_EXERCISE REQUIREMENTS_. Copy every line of the entries below word for word, leaving out the pictures.

_RECORDS SHOWN_.
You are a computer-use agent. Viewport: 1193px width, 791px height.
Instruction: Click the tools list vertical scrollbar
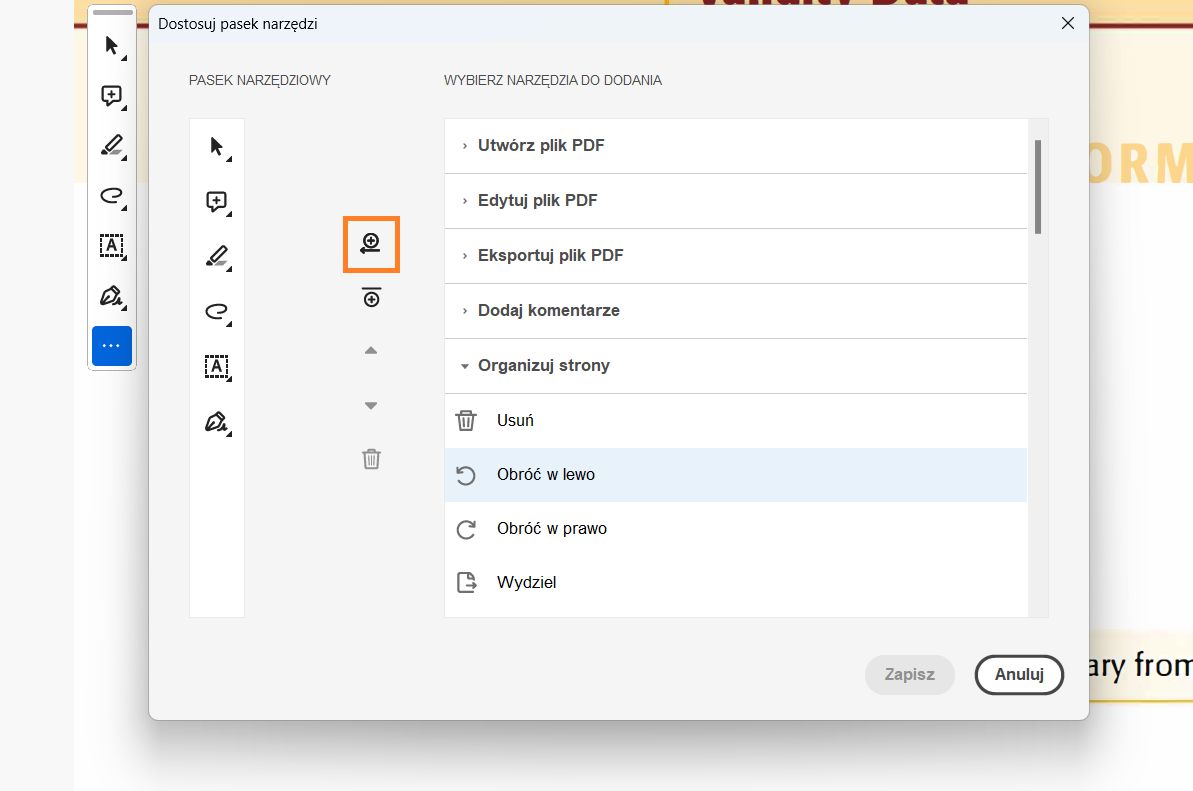tap(1038, 187)
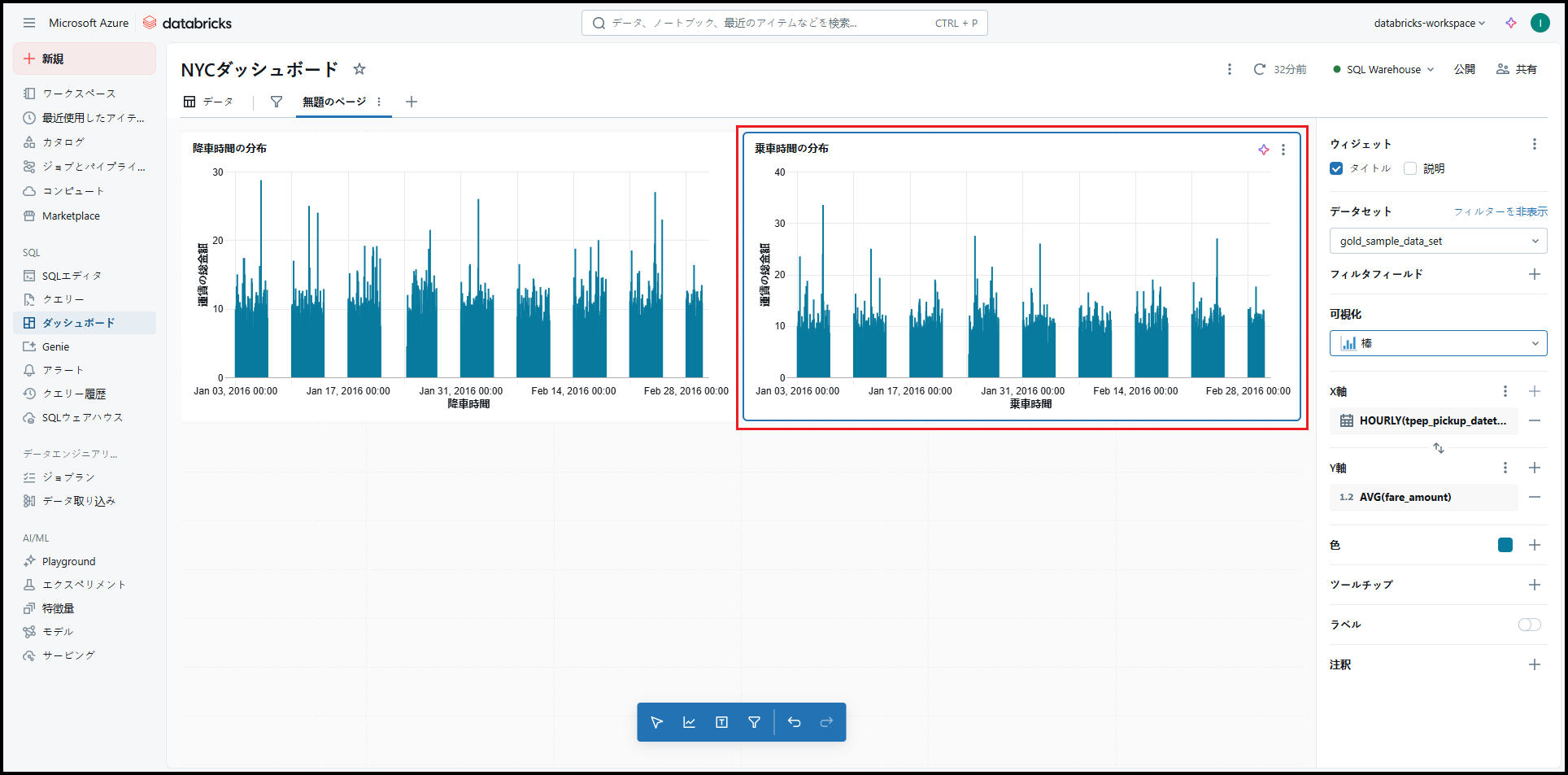The image size is (1568, 775).
Task: Click the 公開 publish button
Action: click(1464, 69)
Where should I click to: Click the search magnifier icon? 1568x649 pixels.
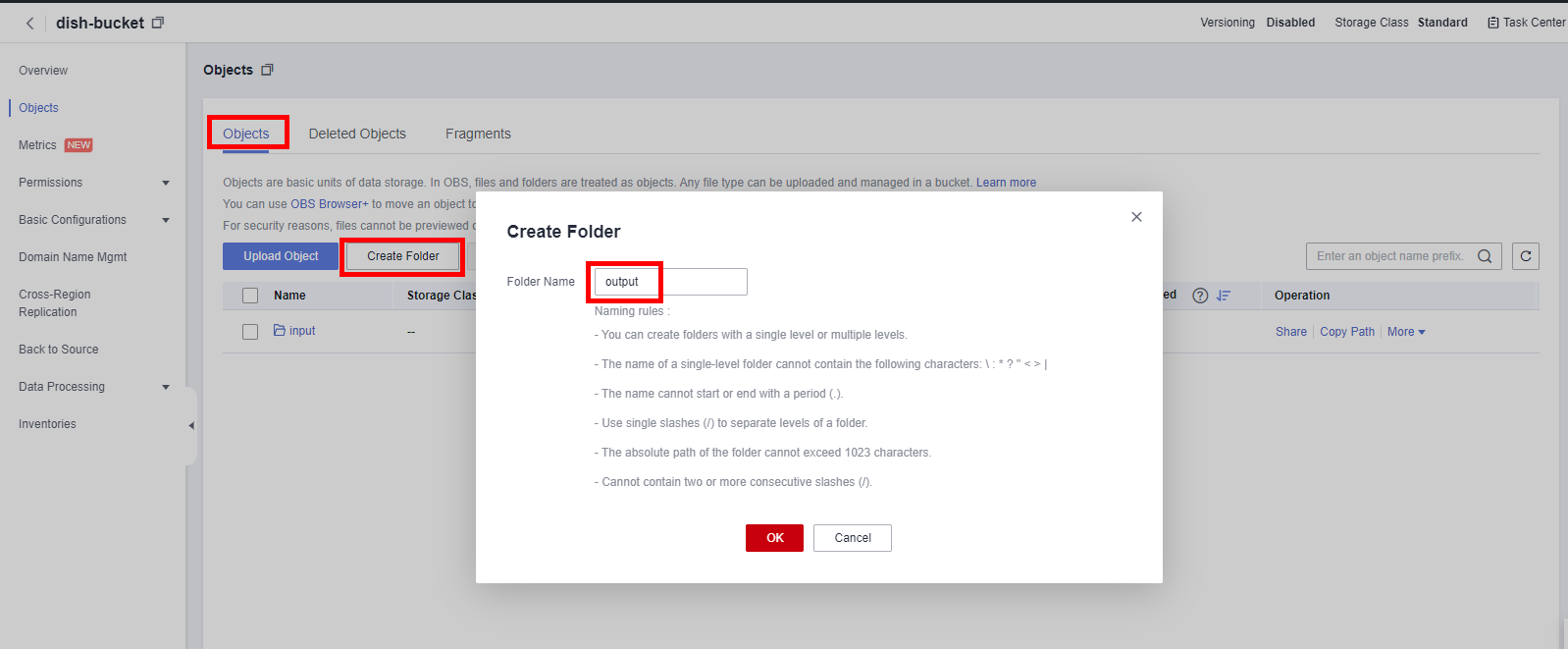coord(1485,256)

_EXERCISE RESULT_.
You are a computer-use agent. Viewport: 1193px width, 791px height.
Instruction: Click the tools list vertical scrollbar
tap(1038, 187)
The image size is (1568, 775).
Task: Click the 公開 publish button
Action: click(1464, 69)
Where should I click to: Click the search magnifier icon? 1568x649 pixels.
coord(1485,256)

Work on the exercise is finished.